So this dude called Robert Nystrom wrote a book called
Crafting Interpreters. You should totally get it. It's amazing.
It walks you through every small piece of creating an interpreter
for a small programming language called Lox. The first ~third of
the book guides us through building a tree-walk interpreter in
Java, called jlox
. I followed along with it, but
instead of Java, wrote the code in Rust. Thus the name:
jlox-rs
, because I have the creativity of a small
handful of dried moths. Rust can be compiled to JavaScript, and
after sprinkling a layer of web magic, you can now use this site
to poke at my interpreter!
Challenges
The book sets a number of challenges. I've taken on all (?) of
these, so the interpreter here has a few features not part of
"standard" Lox:
-
You get a nice, friendly error message (thanks to a thing called
an "error production") if you use a binary operator with a
missing left-hand-side value.
-
You get a nice error message if you try to divide by zero.
-
When you concatenate (with
+
) anything to a string,
that thing gets cast to a string.
-
Not depicted here: when run in REPL mode, the value of the last
evaluated expression in an input is automatically printed.
-
You get a nice, friendly error message when you try to access a
declared, but uninitialized variable.
-
break
works inside loops as you'd expect (and
errors out when used outside loops)
-
Anonymous functions exist: you can
var f = fun() { return 3; }; print f();
-
You get a static analysis error if a local variable is not used
(except in the REPL).
-
Local variables are accessed in O(1) time by binding them in the
variable resolution pass: each gets an index, and the variables
are accessed in a
Vec
by index at runtime; instead
of by name, in a (hash)map.
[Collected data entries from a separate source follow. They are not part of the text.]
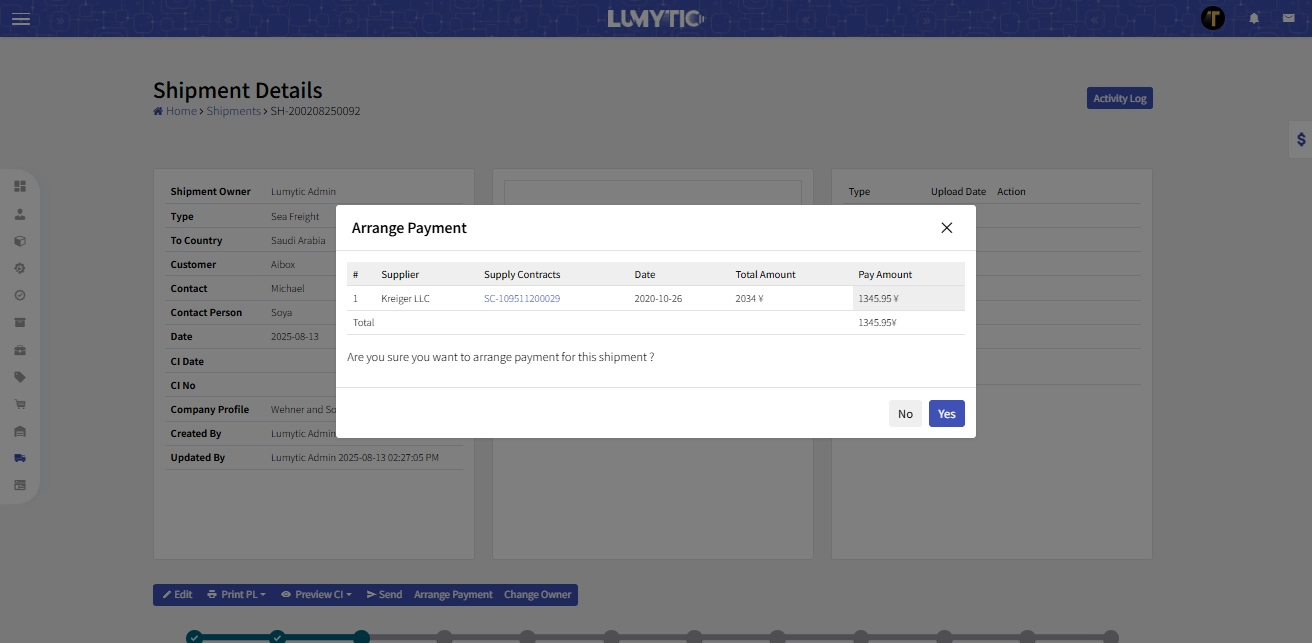The image size is (1312, 643).
Task: Click the briefcase icon in the sidebar
Action: click(20, 348)
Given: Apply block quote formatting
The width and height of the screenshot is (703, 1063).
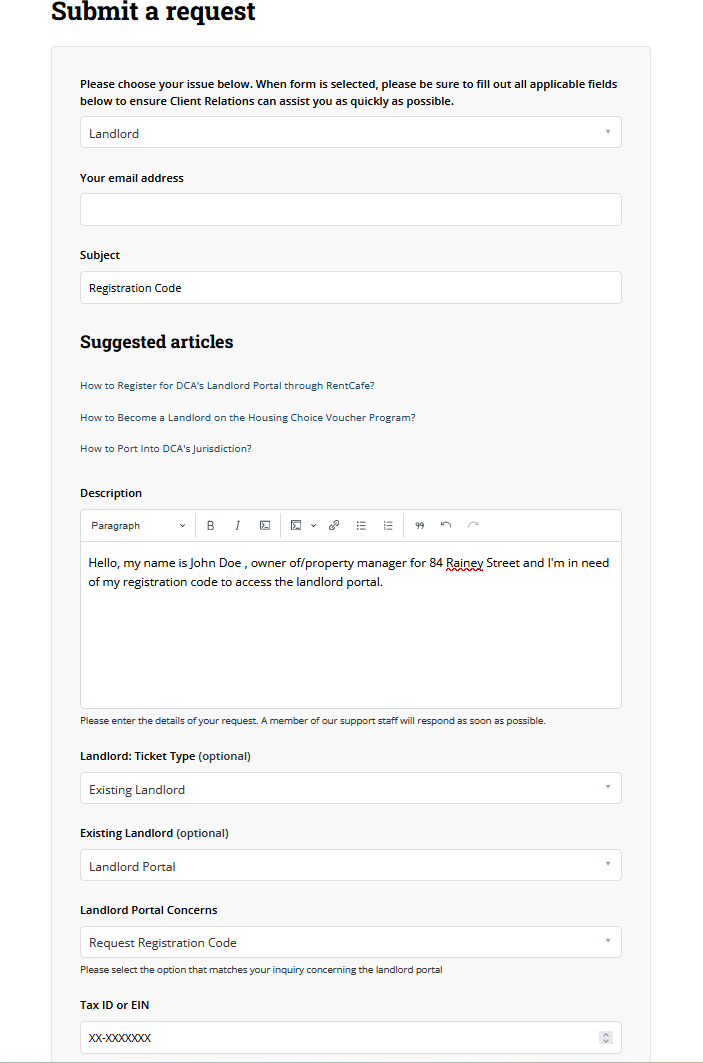Looking at the screenshot, I should 419,526.
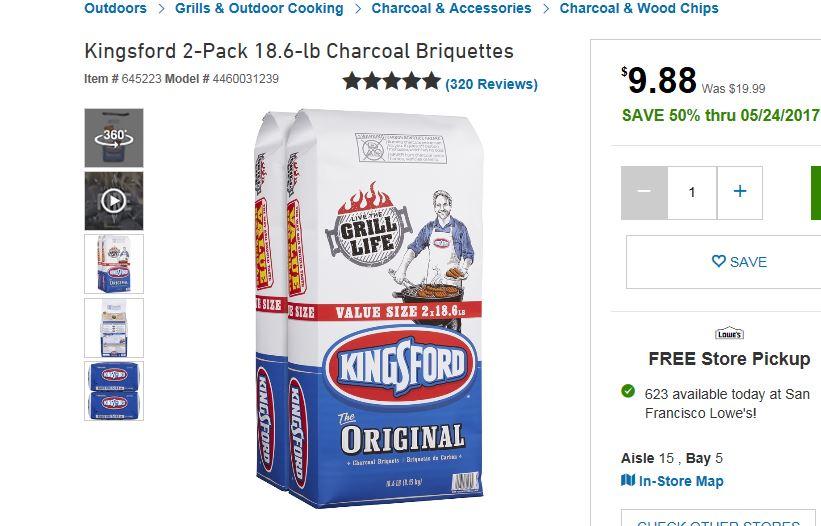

By the way, this made everything
after it way more complex :D
-
Here's one way this optimization made things more complex: when
running as a REPL, each new input counts as starting from line
`0`. That means variable bindings that say "this variable was
declared at `(0:10)`" need to also account for which command the
declaration was in.
-
Static methods exist. See the
advanced_classes
example.
- Getters also exist! And inheritance works with them!
Rust things
The differences between Java and Rust led to a few interesting
results:
-
The Java implementation uses Java to generate Java code to DRY
the AST. Naturally, I used Rust macros for this (and a few other
conveniences).
-
The Java implementation stores references to
Environment
s (basically, runtime variable scopes)
in multiple places; most notably, closures are implemented by
"just" storing another reference to the right environment. In
Rust, the least painful way I could find was wrapping
environments in Rc<RefCell<_>>
.
-
It's not just environments! All runtime values can appear in
various positions where multiple references to them must exist
at the same time; so basically EVERY runtime value / variable
primarily exists as a
Rc<RefCell<_>>
.
-
The
Result
type in Rust is awesome. I used it to
handle all kinds of errors, and the
thiserror
library to raise specific error types.
The book uses both booleans to store success states in some
cases, and exceptions in some others; translating those took a
little thinking (not too much).
-
While I was at it, I added the location of the error to error
messages. As the book hints, this is most optimally done by
storing code locations as byte offsets most of the time, and
only resolving them to line/column numbers when an error is
printed to the user. (So that's what I did.)
-
There are a few enums with lots of variants. Sometimes code
needs / wants to operate on a specific variant. I didn't find a
great solution to this: mostly the data of each variant is now a
stand-alone struct, which works, but it feels a bit clumsy. It
also gets a bit tangled up with all the
Rc<RefCell<_>>
.
Other things
-
I added tests for features I implemented as I went along; this
really helped out during some hairy refactors.
-
The Rust-to-WebAssembly pipeline is now fairly mature, I had
very few problems setting it up.
-
The code editor is Monaco-Editor, which is essentially the same
thing that's used in VS Code. For syntax highlighting, I took
one of the example Monaco language tokenizers, and tweaked it
until it matched this Lox variant. So I guess you could say it's
custom!
-
There are a number of things in the implementation I'm not quite
happy with, but this is good enough to stop, and move on to the
next part of the book!